Als de mens zijn uitgaan uit God niet beseffen wil, zal een andere verklaring voor zijn bestaan hem net zo weinig tevredenstellen, zodat hij deze vraag nu de oneindigheid in stuurt, vanwaar ze hem nu ook beantwoord wordt. Hem zullen nu verschillende gedachten toestromen. En weer is het van zijn wil afhankelijk aan welke gedachten hij gehoor schenkt. Het geloof moet langzaam in hem tot leven komen. Maar dit is er weer afhankelijk van, of de mens liefhebbend werkzaam is. De mens kan, ook zonder gelovig te zijn, onbewust het goede nastreven en zo’n mens zal ook zonder twijfel het geloof vinden. Een liefdeloos mens daarentegen, zal nooit en te nimmer zulke gedachten, die tot het geloof leiden, toegang verlenen. Liefdeloosheid heeft een steeds grotere verduistering van de geest tot gevolg en de mens staat dus nog ver van het juiste geloof af.
De sterkte en diepte van het geloof is weer een genadegeschenk van God, dat het gelovige mensenkind dan gegeven zal worden, wanneer het daar innig om vraagt. Want door een diep, onwankelbaar geloof staat de mens onvoorstelbare krachten ter beschikking en om zo’n mate van genade moet bewust gevraagd worden, voordat de liefde van God het aan het mensenkind geeft. De mens moet dus al gelovig zijn.
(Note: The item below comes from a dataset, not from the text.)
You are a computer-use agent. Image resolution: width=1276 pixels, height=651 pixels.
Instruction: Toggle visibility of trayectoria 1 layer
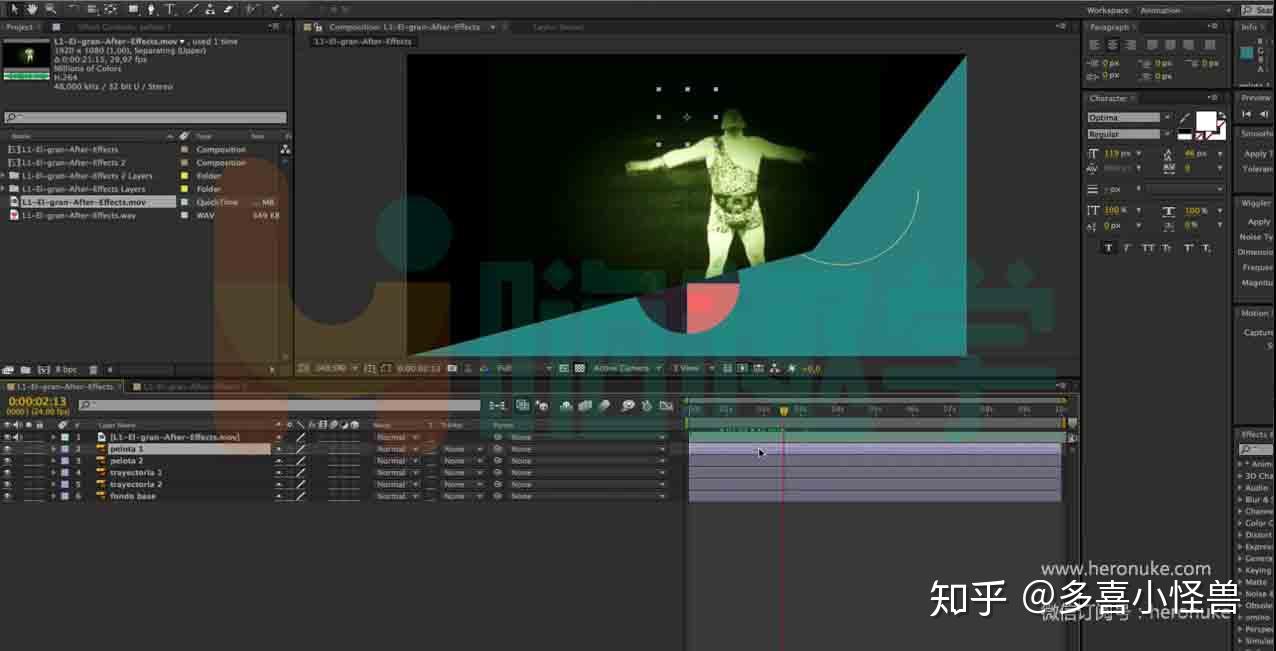(7, 473)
Dat wil zeggen dat hij God moet erkennen en aan Zijn eisen moet willen voldoen en dan zijn bereidwilligheid om de buitengewone genadegaven aan te nemen kenbaar maken.
Hij moet meer doen, dan van hem geëist wordt. Hij moet de volste overtuiging hebben, dat voor God geen ding onmogelijk is en dit geloof nu in de daad omzetten. Om dat te doen, wat de wil van God is, ongeacht zijn menselijke krachteloosheid. Hij moet de kracht uit God verlangen om de ongelovige mensen het bewijs te leveren van het bestaan van een Goddelijk wezen, dat vol liefde, wijsheid en almacht is.